Prior epidemiological studies have consistently shown a strong association between elevated FGF23 and mortality in non–dialysis-dependent patients with CKD,15, 16, 17, 18, 19, 20 incident hemodialysis patients,, kidney transplant recipients,, and individuals with apparently normal kidney function.25, 26, 27, 28, 29, 30, 31, 32 By contrast, limited data exist on the association between FGF23 and mortality in a large cohort of prevalent hemodialysis patients. In secondary analyses of the HEMO study and the EVOLVE (Evaluation of Cinacalcet Hydrochloride Therapy to Lower Cardiovascular Events) trial, elevated FGF23 levels were associated with greater risk of cardiovascular events and mortality in adjusted analysis.

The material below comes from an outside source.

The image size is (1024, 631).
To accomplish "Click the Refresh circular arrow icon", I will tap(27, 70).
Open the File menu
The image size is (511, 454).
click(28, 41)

However, the magnitude of these associations was not as strong as the studies of predialysis and incident hemodialysis patients. Furthermore, such associations were not observed in unadjusted analysis in the HEMO study, which contrasts with the studies of predialysis and incident hemodialysis patients.

Like the results of these 2 large-scale studies, our study found associations of elevated FGF23 with mortality and cardiovascular events, but these relationships were modest and became significant only after multivariate adjustment. Several smaller studies have also examined this relationship in maintenance hemodialysis patients, but the results have been inconsistent.33, 34, 35, 36 Of note, a recent ancillary study of the Chronic Renal Insufficiency Cohort (CRIC) study demonstrated that individuals with rapidly rising FGF23 trajectories were at >15-fold higher risk of death than those with stable FGF23 levels. A similar pattern of association was reported from the HEMO study, but the effect size was far smaller than that of the CRIC study. In aggregate, it appears that an association between elevated FGF23 and mortality could exist in prevalent hemodialysis patients, but to a lesser extent compared with the predialysis and incident hemodialysis populations.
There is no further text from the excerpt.